# Something positive



## kevinthegulf (Aug 16, 2009)

Coming back from a Job in Port Said mid week, mega delay getting out of the city due to muppetry at the check point 45 mins to go 300 metres, I stopped at the first little kiosk to get some drinks to get me home as it was now 7pm with a 3 hour drive ahead of me . 3 bottles of water, 2 bottles of pop and a packet of crisps, the little guy there charged me only 12 LE, could have easily done me for more, 
my driver when I use them never seem to get such deals for me.

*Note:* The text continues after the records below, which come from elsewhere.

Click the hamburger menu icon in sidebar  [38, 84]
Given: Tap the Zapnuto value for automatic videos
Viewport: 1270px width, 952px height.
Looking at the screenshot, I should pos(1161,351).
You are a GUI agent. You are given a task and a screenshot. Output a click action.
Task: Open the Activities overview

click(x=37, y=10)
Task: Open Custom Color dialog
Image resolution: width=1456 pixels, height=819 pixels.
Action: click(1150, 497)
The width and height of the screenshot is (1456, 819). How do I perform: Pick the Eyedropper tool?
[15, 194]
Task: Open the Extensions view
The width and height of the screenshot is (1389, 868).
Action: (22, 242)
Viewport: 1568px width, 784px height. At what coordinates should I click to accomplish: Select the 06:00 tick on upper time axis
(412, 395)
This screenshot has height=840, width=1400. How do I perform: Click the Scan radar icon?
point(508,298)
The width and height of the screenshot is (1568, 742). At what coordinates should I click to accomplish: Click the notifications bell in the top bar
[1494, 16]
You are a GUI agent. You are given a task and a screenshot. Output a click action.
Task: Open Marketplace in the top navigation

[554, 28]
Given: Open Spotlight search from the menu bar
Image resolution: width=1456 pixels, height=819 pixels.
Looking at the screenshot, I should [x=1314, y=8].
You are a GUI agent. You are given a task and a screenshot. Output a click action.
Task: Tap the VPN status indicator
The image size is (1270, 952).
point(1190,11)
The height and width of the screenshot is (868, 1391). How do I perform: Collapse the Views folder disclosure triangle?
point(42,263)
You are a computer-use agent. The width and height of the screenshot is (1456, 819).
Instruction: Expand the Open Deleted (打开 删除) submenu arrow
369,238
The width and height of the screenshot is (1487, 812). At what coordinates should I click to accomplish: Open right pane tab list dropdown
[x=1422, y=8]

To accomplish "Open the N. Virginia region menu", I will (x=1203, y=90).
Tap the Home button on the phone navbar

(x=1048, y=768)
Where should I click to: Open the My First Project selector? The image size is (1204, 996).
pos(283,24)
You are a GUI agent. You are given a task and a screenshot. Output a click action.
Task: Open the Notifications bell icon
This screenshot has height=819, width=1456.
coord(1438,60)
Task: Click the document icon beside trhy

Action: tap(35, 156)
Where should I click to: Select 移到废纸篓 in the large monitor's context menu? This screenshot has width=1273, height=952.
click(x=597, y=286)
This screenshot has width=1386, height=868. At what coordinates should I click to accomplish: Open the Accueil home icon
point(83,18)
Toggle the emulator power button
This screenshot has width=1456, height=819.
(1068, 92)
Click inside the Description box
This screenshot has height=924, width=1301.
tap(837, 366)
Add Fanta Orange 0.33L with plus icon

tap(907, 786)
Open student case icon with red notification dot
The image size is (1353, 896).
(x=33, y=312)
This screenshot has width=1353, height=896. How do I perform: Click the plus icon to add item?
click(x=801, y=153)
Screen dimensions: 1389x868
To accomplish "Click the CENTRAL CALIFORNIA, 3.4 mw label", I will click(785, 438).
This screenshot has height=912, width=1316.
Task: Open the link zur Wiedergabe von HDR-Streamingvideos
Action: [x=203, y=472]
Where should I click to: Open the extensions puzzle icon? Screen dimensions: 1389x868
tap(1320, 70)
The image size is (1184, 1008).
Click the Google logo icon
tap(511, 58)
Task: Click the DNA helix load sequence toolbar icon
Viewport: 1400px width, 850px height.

Prefer to drive myself now on long journeys when I know the way.

Anyway I was impressed at not being ripped off and an honest guy, so I thought I would mention it instead of being the normal grumpy yorkshire b*%t4rd, its nice to be positive once in a while, but I wont make a habit of it.
Kev


----------



## MaidenScotland (Jun 6, 2009)

Yes it is heart warming Kevin.
I have to say my little corner shop doesn't rip me off and have in fact chased me when I didn't pick up all my change.
Next time you send your driver shopping give him 12 pounds and your shopping list.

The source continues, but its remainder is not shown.